Maximal and sustained contractile force during high-frequency stimulation is reduced in muscles from cOrai-KO mice. A–C) Representative ex vivo specific force traces in Sol muscles from adult WT and cOrai-KO mice stimulated at 1 (A), 20 (B), or 100 Hz (C). Timescale shown in B also applies to panels C, F, and G. Total duration for twitch traces in panels A and E is 250 ms. D) Force-frequency summary for Sol muscles from adult WT and Orai-KO mice (n = 12–13 muscles). E–G) Representative ex vivo specific force traces in EDL muscles from adult WT and cOrai-KO mice stimulated at 1 (E), 20 (F), or 100 Hz (G). H) Force-frequency summary of EDL muscles from adult WT and cOrai-KO mice (n = 14–15 muscles).
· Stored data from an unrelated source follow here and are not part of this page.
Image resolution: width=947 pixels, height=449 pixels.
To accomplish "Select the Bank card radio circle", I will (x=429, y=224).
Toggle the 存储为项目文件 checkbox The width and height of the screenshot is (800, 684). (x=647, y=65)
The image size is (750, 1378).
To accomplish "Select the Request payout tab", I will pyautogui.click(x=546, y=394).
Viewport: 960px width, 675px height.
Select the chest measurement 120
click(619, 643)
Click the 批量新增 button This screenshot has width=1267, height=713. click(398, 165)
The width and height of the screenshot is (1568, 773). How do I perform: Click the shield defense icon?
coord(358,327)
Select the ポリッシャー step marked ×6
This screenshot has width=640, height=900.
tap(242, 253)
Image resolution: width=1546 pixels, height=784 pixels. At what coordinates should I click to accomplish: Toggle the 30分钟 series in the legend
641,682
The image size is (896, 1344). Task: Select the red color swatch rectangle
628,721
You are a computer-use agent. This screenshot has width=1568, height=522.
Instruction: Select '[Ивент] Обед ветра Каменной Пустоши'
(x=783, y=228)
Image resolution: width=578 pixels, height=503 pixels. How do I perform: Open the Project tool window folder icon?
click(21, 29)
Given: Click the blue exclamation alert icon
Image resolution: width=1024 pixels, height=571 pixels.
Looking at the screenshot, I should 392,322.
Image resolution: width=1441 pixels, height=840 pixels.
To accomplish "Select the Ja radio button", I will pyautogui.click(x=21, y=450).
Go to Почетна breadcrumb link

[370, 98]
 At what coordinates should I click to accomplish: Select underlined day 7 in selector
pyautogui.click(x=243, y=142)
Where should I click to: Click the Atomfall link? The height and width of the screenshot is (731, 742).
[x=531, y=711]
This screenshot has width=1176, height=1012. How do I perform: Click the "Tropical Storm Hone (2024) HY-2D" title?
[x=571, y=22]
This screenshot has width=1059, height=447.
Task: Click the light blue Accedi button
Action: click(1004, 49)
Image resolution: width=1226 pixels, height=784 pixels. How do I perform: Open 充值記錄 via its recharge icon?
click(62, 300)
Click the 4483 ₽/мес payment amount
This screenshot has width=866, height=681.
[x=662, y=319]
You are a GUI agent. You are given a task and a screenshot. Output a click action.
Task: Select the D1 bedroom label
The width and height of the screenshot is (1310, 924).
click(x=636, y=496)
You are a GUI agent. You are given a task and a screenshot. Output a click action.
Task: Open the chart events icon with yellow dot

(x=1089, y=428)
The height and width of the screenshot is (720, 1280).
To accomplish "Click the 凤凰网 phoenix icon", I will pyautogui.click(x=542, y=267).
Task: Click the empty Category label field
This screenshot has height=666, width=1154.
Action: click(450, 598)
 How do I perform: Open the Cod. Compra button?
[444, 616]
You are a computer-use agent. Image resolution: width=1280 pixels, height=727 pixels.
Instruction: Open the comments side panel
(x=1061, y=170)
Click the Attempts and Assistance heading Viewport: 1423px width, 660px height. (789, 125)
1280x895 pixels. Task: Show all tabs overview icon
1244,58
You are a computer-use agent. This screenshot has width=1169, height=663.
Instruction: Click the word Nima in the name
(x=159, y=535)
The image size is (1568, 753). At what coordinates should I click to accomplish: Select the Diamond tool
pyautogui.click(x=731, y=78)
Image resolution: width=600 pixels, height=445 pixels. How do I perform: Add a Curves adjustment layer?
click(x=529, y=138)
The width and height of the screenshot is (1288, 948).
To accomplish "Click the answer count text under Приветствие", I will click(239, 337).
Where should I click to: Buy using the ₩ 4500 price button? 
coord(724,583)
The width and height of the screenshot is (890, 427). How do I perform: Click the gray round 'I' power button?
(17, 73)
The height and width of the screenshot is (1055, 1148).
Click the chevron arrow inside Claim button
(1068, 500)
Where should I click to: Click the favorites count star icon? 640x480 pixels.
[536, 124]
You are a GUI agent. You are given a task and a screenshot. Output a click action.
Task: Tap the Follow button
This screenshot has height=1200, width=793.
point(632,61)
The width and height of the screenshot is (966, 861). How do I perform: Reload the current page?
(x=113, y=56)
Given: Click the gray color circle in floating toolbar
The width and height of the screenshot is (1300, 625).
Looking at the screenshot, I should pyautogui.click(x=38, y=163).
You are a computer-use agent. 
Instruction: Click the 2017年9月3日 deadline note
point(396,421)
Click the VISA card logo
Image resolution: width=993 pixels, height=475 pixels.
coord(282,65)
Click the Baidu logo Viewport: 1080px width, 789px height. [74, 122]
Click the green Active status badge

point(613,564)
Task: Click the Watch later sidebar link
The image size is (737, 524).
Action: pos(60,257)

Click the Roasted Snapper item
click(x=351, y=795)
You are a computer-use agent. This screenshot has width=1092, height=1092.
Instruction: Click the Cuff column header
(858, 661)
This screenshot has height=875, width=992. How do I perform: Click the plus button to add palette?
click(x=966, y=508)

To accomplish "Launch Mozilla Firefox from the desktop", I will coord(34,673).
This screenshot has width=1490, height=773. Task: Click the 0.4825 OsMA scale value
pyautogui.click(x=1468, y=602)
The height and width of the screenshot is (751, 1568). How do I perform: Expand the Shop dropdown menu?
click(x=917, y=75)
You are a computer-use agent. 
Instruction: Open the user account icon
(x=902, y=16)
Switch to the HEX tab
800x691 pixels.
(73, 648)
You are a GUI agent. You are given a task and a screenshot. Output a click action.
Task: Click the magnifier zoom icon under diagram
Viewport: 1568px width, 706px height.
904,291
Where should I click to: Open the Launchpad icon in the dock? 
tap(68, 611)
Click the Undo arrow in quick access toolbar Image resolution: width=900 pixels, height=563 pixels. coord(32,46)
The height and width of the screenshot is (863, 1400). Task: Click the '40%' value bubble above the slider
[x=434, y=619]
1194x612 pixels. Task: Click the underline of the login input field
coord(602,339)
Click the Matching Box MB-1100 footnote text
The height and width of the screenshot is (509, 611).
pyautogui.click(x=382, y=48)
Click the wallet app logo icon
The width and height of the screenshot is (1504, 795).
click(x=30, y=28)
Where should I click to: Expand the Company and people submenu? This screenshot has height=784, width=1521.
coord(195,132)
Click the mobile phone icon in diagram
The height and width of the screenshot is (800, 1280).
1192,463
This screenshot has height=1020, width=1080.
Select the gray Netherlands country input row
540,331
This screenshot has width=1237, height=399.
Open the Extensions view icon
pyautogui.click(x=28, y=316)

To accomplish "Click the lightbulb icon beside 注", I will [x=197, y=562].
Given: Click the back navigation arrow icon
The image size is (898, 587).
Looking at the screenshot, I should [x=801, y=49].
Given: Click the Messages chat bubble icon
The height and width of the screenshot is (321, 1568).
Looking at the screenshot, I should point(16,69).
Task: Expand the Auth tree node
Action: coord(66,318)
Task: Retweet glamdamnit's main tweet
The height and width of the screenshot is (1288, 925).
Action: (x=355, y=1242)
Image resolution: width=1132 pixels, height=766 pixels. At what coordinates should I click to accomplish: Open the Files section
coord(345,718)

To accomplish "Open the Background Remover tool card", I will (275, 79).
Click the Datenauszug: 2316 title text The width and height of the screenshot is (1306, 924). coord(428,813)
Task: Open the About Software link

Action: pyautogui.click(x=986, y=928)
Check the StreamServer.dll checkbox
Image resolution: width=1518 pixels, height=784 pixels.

I) Normalized specific force during repetitive, high-frequency stimulation (1 s tetani, 50 Hz, 0.4 duty cycle) for Sol muscles from adult WT and cOrai-KO mice (n = 6–9 muscles). J) Normalized specific force decay during repetitive, high-frequency stimulation (500 ms, 50 Hz, 0.2 duty cycle) in EDL muscles from WT and cOrai-KO mice (n = 6–10 muscles).

Figure 4.

Loss of Orai1 in skeletal muscle does not alter motor coordination but results in reduction in sustained grip strength and treadmill endurance. A) Motor coordination quantified from average latency to fall from rotarod at indicated speeds in WT and cOrai-KO mice (n = 11–12 animals). B) Sustained grip strength, measured from average latency to fall from inverted grid. Bars represent average latency to fall per trial averaged over 3 d of experiments (n = 8–10 animals). C) Cumulative number of falls during rotarod endurance task in WT and cOrai-KO mice (n = 10–12 animals). D) Summary of average total distance run by WT and Orai-KO mice during 1 h treadmill endurance protocol (n = 7–8 animals).

Figure 5.

Despite significant reductions in Orai1 transcript, force generation and whole-animal fatigue do not differ at 1 mo after Tam administration. A) Four-month-old animals were given 5 injections on 5 consecutive days of Tam (40 mg/kg/d) or equivalent volume of CO (vehicle), then collected and measured 1 mo later. B) Orai1 transcript normalized to Cacna1s transcript in Sol, EDL, and TA muscles isolated from mice 1 mo after 5 injections of CO or Tam (n = 3 animals). C) Representative Mn²⁺ quench traces (top; scale bars: x = 100 s, y = 4 × 10⁵ counts) and maximal rate of Mn²⁺ quench in isolated FDB fibers (n = 6–9 cells from 2 animals). D, F) Representative traces of ex vivo force generation by Sol (D) and EDL (F) stimulated at 150 Hz for 500 ms. E, G) Maximal specific force-frequency summary generated by excised Sol (E) and EDL (G) muscles (n = 3–7 muscles). H, I) Total treadmill distance run (H) and cumulative number of rests taken (I) by CO- and Tam-injected mice during 1 h endurance treadmill protocol (n = 3–4 animals).